Claire was fearless, you wee so afraid of everything, I get that from you. Fear of the dark, strangers, being alone, the unknown. Claire was moving toward love, you hid from it. What happened to you? Was your marriage so bad? Were you hurt so badly? Or were you just a child of the times who didn’t understand the intimacy between husband and wife and just shouldered the shame? Did you love grandpa? I never heard you say good things about him. Heaven knows he had his problems, the drinking probably being the thing that brought you the most shame, but did you love him? What was the example of love and marriage in your home? He died when I was 3 so I have no memory of him other than his lying in his coffin, so I have no opinions of him. You never remarried, never even considered it. you lived a good many years alone. However there was that fantasy man you talked of coming to rescue you on his motorbike when your mind was clouded and not under your control. Did you know him? Or was he just in your mind to help you through the clouds of fear and loneliness as you lost yourself a little everyday? Claire loved with her whole heart and was no nonsense, there you two are just alike. In the years you lived with us when I was a child, I received lectures about the evils of man, I received tasks to do, but mostly I knew without ever being told that I received love and unconditional safety. You have been gone almost 20 years and I’m a grandma now myself, but I feel you in my heart. I know that you protected me the best you could. I know that you didn’t approve of or understand my mother, your daughter, but you tried to step in and make sure I was ok. I know that my every sense of being alive or capable or loved or having any common sense I trace back to you.
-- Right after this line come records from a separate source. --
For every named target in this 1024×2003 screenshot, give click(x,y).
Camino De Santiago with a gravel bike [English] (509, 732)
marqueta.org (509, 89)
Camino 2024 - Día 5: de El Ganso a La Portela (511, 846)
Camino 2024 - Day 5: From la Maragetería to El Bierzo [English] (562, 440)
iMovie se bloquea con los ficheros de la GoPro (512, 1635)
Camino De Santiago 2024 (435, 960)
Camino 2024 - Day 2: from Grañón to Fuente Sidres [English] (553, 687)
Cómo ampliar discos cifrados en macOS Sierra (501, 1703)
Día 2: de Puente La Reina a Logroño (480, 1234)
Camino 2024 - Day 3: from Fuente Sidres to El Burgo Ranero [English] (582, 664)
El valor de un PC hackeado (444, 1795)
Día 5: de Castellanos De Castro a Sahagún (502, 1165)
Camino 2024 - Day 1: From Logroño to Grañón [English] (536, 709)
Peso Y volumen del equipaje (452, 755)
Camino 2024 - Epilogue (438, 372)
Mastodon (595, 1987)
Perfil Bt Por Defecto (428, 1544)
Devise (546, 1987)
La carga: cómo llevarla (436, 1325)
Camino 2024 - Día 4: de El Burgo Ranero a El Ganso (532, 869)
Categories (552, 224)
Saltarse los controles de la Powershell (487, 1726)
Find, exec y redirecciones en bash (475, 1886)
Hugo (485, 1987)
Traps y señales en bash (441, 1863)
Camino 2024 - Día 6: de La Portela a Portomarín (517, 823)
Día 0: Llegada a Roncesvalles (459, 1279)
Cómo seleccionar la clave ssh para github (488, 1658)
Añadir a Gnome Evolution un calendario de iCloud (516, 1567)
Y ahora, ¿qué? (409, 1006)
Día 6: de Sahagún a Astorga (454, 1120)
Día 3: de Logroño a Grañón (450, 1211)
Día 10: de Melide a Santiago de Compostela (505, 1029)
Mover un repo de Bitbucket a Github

I feel you on my shoulder many times. you sit there and say things like…..waste not, want not! I have repeated that phrase a million times and the other day heard my youngest daughter say it. It brought a smile and a tear to my eyes. To hear your words of wisdom coming from her mouth felt like you had passed on your wisdom to her even though she was born long after you were gone. It felt like a connection of the generations and I was touched. My love of quilting comes from you and crocheting too. I love the process and the product that comes from many hours of labor. But mostly it provides quiet time to reflect and remember and I feel you when I do these things.
I have been instructed to express thanksgiving for my heritage. I’ve never been able to do this because of my feelings toward mom. I always stumble when it comes to feeling gratitude for her. But I am grateful for you. I am grateful that you overcame so many fears and so many years and so much heartache to become the woman I admire and respect. To become the woman I recognize as love, safety, example, peace, homecoming. I retyped your history last year and to read of the things you remember and loved and feared only confirmed how much I love you and how much I miss you. I hope you know that. I hope you know that you will ever be a part of who I am and I hope its a part that makes you proud.